--- Text ---

As P&G's roster agencies engage in a feverish pitch for one of the biggest prizes in advertising history-P&G's $1.2 billion U.S. TV buying and planning account-they're competing for a piece of business over which brand managers once held sway. "In my day, brand manager was one of the greatest jobs in the world," said Mr. Van Cleave, former VP-media and programming worldwide for P&G and now a semi-retired media consultant. "It was an opportunity to have a lot more input than your years really warranted. I suspect it isn't quite that way anymore."


The loss of media planning responsibility is only one of several steps in recent years that have redefined-some say diminished-the role of the approximately 80 brand managers at P&G, the largest U.S. advertiser with a total annual expenditure of $2.6 billion.

Brand managers still have responsibility for the positioning of brands based on consumer needs, and for developing broad media strategy-deciding, for example, what media mix is the best way to reach target consumers. But a host of internal and external forces have loosened brand managers' grips on such areas as advertising copy, new-product development, media planning and promotions.

In the late 1980s, the rise of category management took away some of the brand managers' power. Before that new level of managers stepped in to coordinate marketing strategies across entire categories, managers of laundry detergent or soap brands competed fiercely against other P&G brands in those categories, even refusing to share sales data.

Today, global strategic teams made up of brand and category managers worldwide identify "global success models" in areas such as ad copy and product development. Customer business teams, made up of sales, finance, logistics and, in some cases, brand management staff, now work with major retail accounts to develop promotion strategy.


"The brand manager had always been positioned from soup to nuts running the brand," said Mike Mondello, a former P&G brand manager who's now president of SeaBear, a Seattle-based marketer of smoked salmon and other specialty foods.

"Today, on one side, they are much more tactical and get more involved in street fighting, account-by-account, store-by-store marketing," Mr. Mondello said. "On the other side, they can spend more time on the real sharpening of positioning of a brand. What's been taken off their plate is the stuff between those poles."

The changes aren't confined to P&G, the marketing bellwether among consumer products companies and the one credited with originating brand management. The same forces-category management, global brand platforms and stronger retail partners-are shaping package-goods marketing overall, resulting in similar drains on brand managers' responsibility.

In fact, the changes may be a bit less severe at P&G than at other package-goods companies because, a consultant said, the Cincinnati-based marketer has historically given its brand managers more leeway than peer companies.

--- Information shown ---

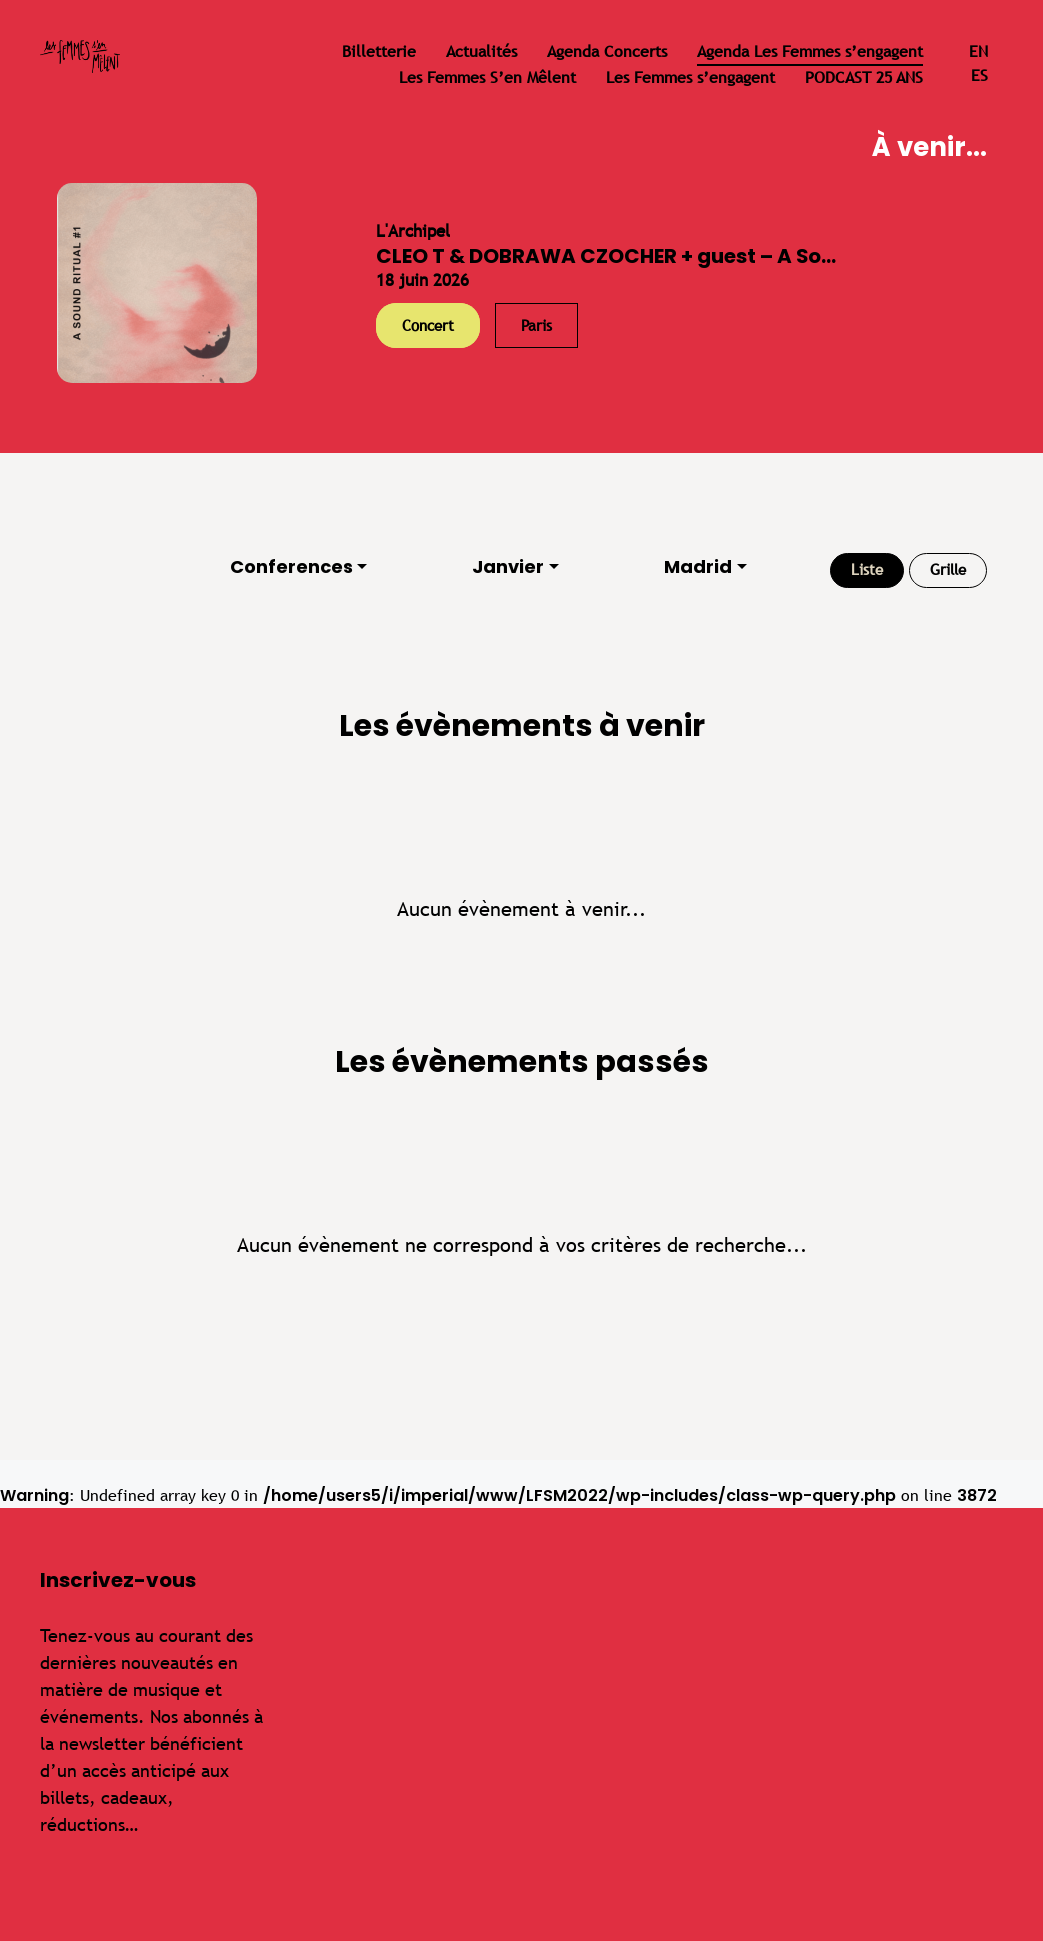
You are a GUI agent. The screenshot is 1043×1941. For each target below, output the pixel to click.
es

---

Requirements » Retype the passage from the text on P&G brand managers word for word, starting with "The changes aren't" and going on through "than peer companies.".

Output of the task »
The changes aren't confined to P&G, the marketing bellwether among consumer products companies and the one credited with originating brand management. The same forces-category management, global brand platforms and stronger retail partners-are shaping package-goods marketing overall, resulting in similar drains on brand managers' responsibility.

In fact, the changes may be a bit less severe at P&G than at other package-goods companies because, a consultant said, the Cincinnati-based marketer has historically given its brand managers more leeway than peer companies.